Só que minha personalidade não aguentou quando o preconceito foi por causa da cor da minha pele. Quem me apresentou o racismo na área de computação foi o mercado de trabalho, eu estava em busca de estágio e por mais que meu currículo fosse bom e eu acreditasse que estava indo bem nas entrevistas, as respostas ou eram negativas ou nem vinham. Em uma das entrevistas, nem direito a sala de reunião eu tive. Foi na área de fora do escritório mesmo. Sim! Viajei pra São Paulo, quase 4h de São Carlos, para fazer uma entrevista que durou 15 minutos na varanda do prédio. A gente tenta pensar que não foi racismo porque é mais fácil negar, ou porque eu sempre fui tratada como uma “morena”. Mas tem uma hora que precisamos lidar com o mundo como ele é e foram mulheres da área e mulheres negras que me mostraram que eu precisava lidar com essa realidade, que eu era negra e o “morena” era uma forma de me privar de enxergar o racismo. Eu conto um pouco mais sobre essa passagem de mulher empoderada e mulher negra empoderada nesse texto de desabafo.

Minas Programam: Qual a importância de discutirmos gênero e raça nas ciências e tecnologia?

Gabriela Mattos: É imprescindível discutir esses temas em ciências e tecnologias e em todos os espaços no geral. Para mim, em ciências e tecnologias as discussões são importantes por dois aspectos: empoderar pessoas para entrar na área e permanecer, como aconteceu comigo quando sofri preconceito; e para conscientizar quem já está na área para acabar com o preconceito e aumentar a diversidade, já que a maioria (composta por homens, brancos e hétero) precisa fazer parte dessa mudança (e como já escutei muitas vezes, eles não percebem que estão sendo preconceituosos). Mas claro discutir é apenas o primeiro passo para a mudança que precisa ser feita. Atitudes e iniciativas devem vir junto (e já estão vindo)!  

Minas Programam: Ao longo de nossas trajetórias educacionais, nós, mulheres negras, somos pouco estimuladas a seguirem carreiras que fogem dos estereótipos de sempre. Como você acha que podemos quebrar esse ciclo? Que oportunidades fizeram a diferença pra você?

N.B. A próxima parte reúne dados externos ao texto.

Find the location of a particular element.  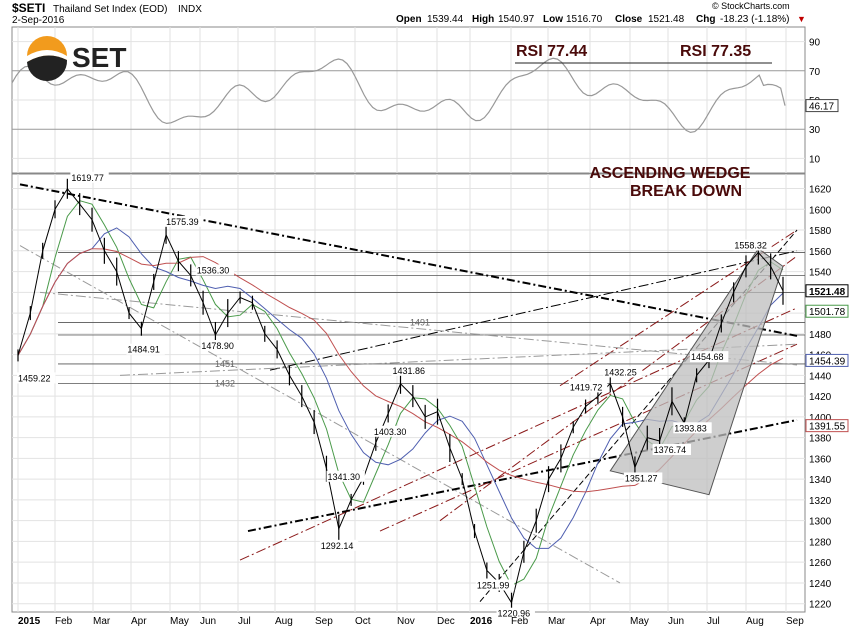

price-point-label: 1432.25 is located at coordinates (620, 372).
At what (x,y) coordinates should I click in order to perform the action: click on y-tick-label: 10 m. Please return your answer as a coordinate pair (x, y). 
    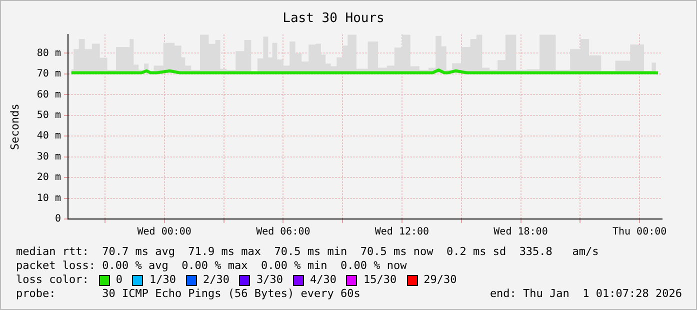
    Looking at the image, I should click on (48, 198).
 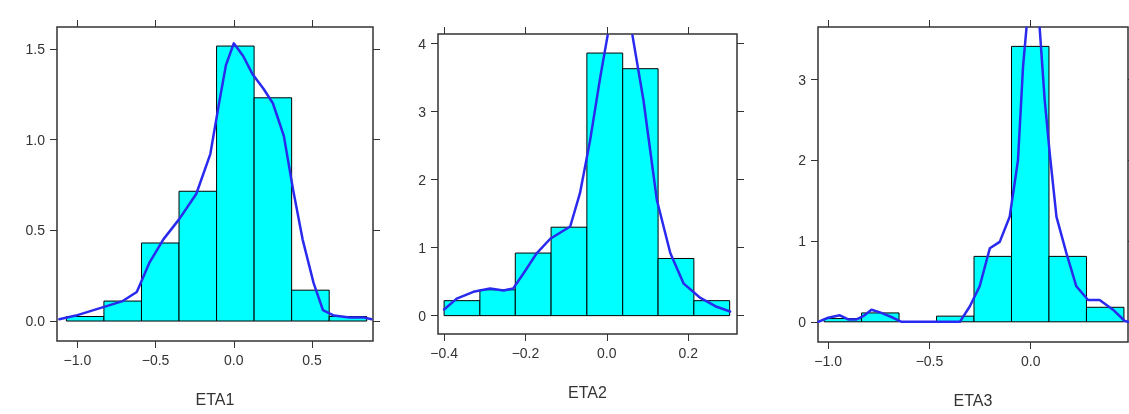 What do you see at coordinates (36, 140) in the screenshot?
I see `y-tick-label: 1.0` at bounding box center [36, 140].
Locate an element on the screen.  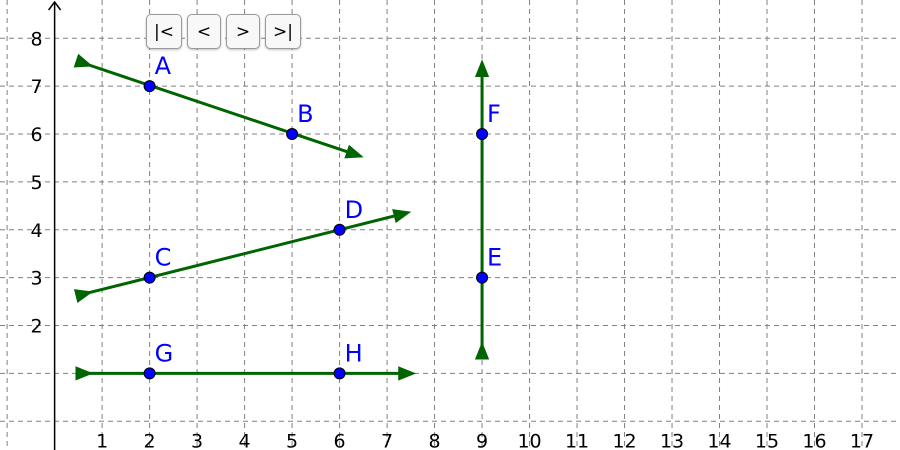
point-f is located at coordinates (482, 134).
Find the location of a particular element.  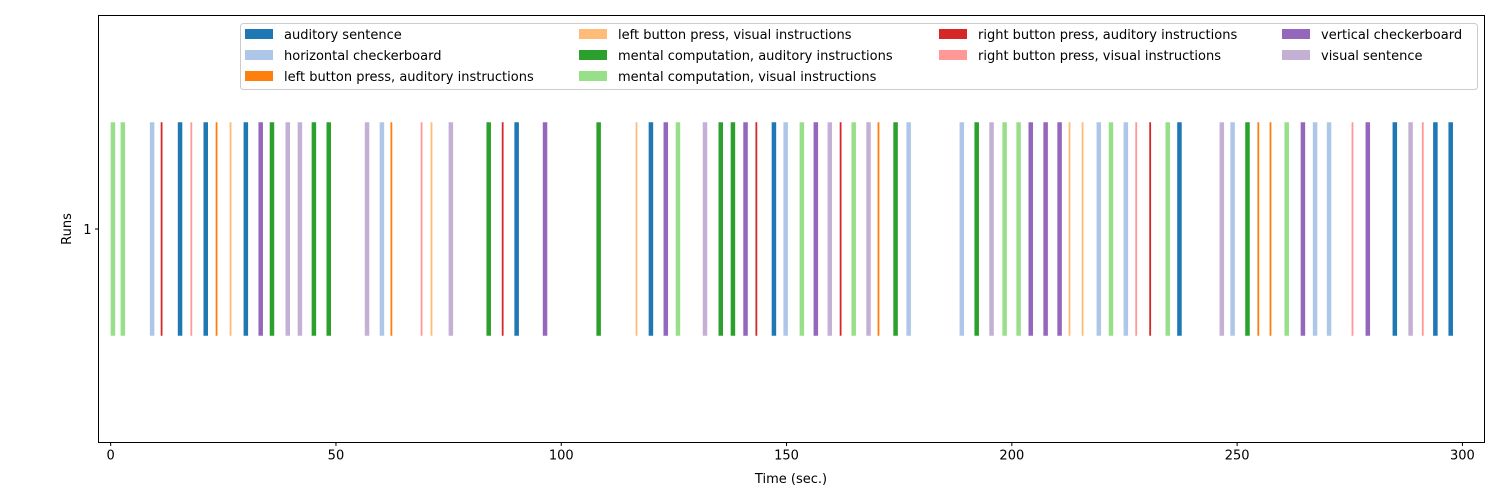

x-tick-label: 150 is located at coordinates (786, 456).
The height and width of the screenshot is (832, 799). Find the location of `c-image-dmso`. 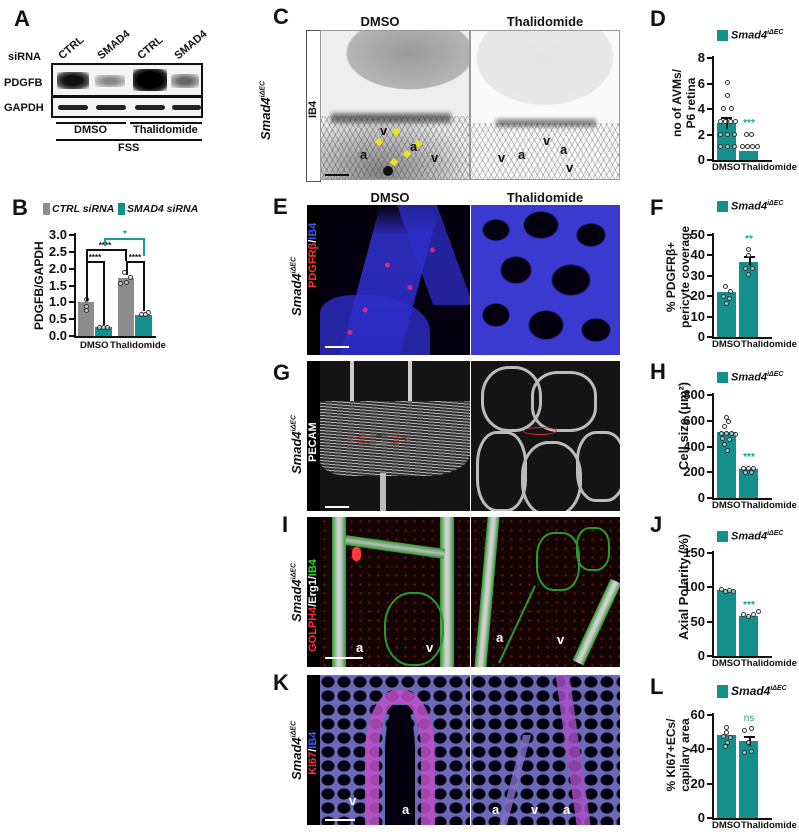

c-image-dmso is located at coordinates (395, 105).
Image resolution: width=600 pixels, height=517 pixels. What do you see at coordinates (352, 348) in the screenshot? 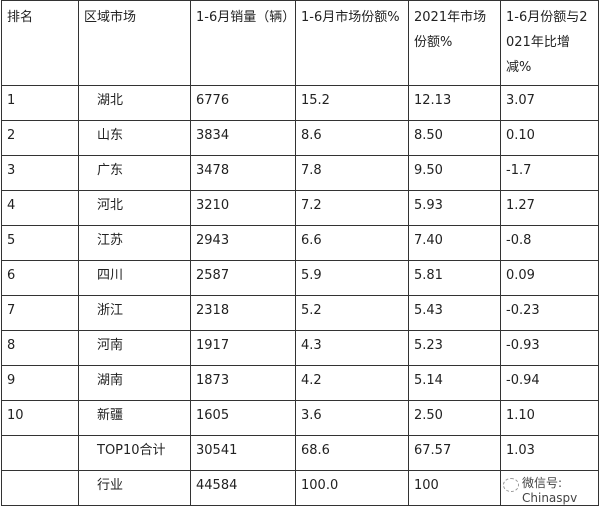
I see `cell-share: 4.3` at bounding box center [352, 348].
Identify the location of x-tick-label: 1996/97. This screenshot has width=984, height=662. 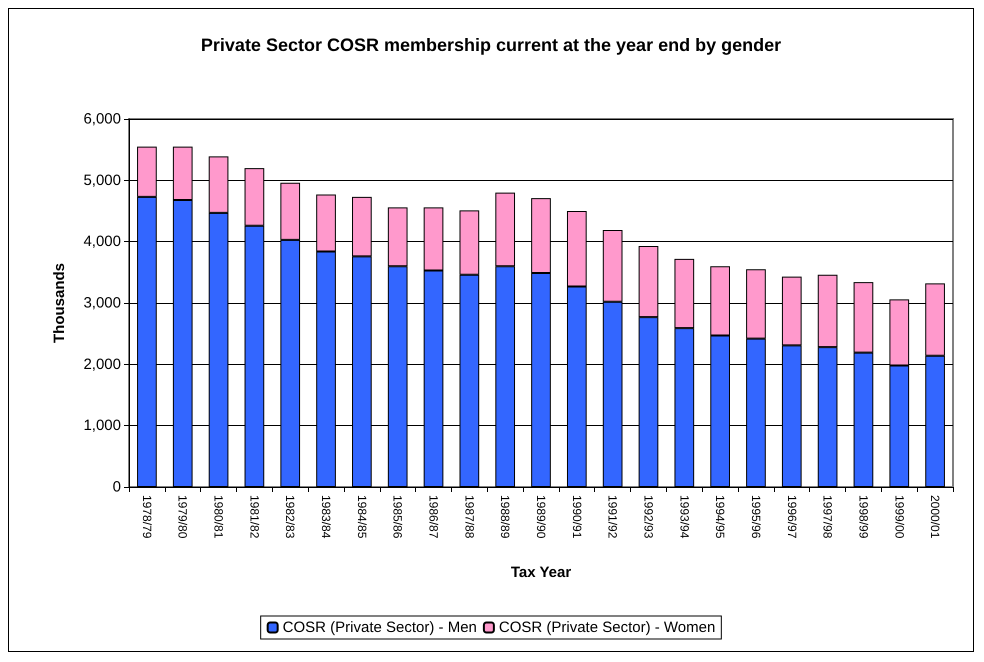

Gabriela Mattos: Eu acredito nos grandes exemplos. Eu tive exemplo de grandes mulheres na minha família que me fizeram correr atrás do que eu queria. E depois, tive exemplos de mulheres da área que estavam lutando pelo seu espaço e exemplos de mulheres negras militando contra o racismo, que me fizeram querer lutar pela causa de mulheres na computação e feminismo negro. Então, acredito que além de proporcionar espaços para discussão e para aprendizado sobre computação, é necessário também dar o valor para as mulheres que estiveram e estão na computação. Pois elas serão os exemplos que poderão ser seguidos futuramente.